Puis ils s’adressèrent ainsi aux curés par lettre circulaire : « Le ministère de paix qui nous est confié, nous ne voulons l’exercer que par l’empire de la raison, de la persuasion et de la loi. Une telle doctrine est celle de l’Evangile que vous prêchez, et notre mission momentanée se rapproche, en quelque sorte, de la vôtre… Vous recevrez, avec cette lettre, notre proclamation ; nous vous renouvelons ici l’invitation de la lire au prône de votre paroisse, et nous vous prions, de plus, de l’expliquer à ceux qui ne l’entendraient pas, de la traduire dans le langage qui leur est familier, d’user de la sainte influence que vous avez sur eux pour leur en faire adopter tous les principes ; et si nous parvenons, comme nous avons lieu de l’espérer, à voir la tranquillité rétablie et assurée dans toutes les parties du département, nous aimerons à publier partout que vous avez partage nos soins, notre sollicitude, et que vous avez été de puissants auxiliaires pour nous dans l’importante mission que nous avons à remplir. »

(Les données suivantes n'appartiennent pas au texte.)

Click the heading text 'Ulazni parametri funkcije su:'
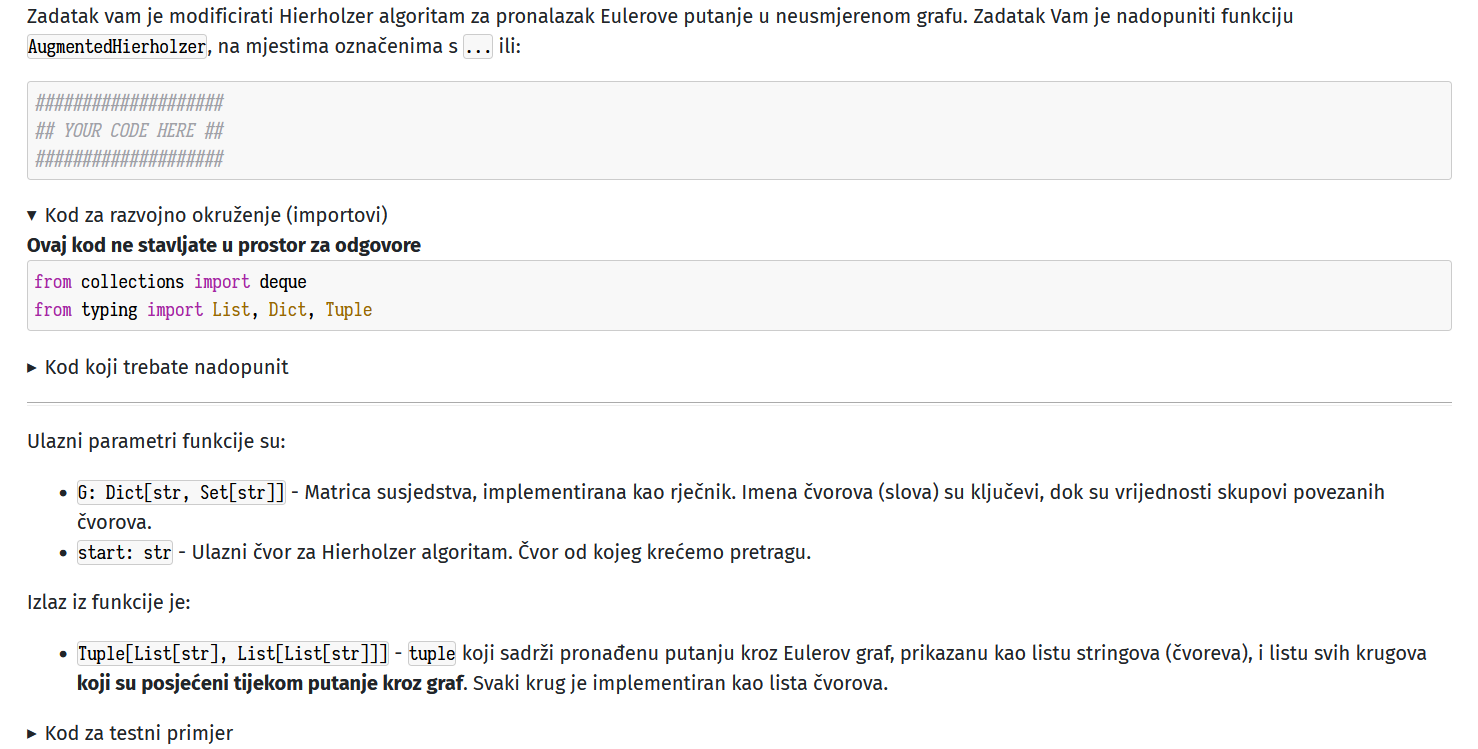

C’est dans le district de Gourdon que l’insurrection avait été le plus grave. Les commissaires envoyèrent aux maires et procureurs des communes de ce district une circulaire pour provoquer leurs observations et réclamations. Comme on avait contesté l’authenticité des décrets sur le paiement des droits féodaux, ils les firent imprimer et les répandirent dans les campagnes. Ils invitèrent les communes où il y avait eu des faits d’insurrection à envoyer à Gourdon des délégués, et nombreux, pour causer avec eux.

Leurs conférences avec ces paysans eurent lieu les 11, 12 et 13 janvier 1790, et le récit qu’ils en font est fort instructif.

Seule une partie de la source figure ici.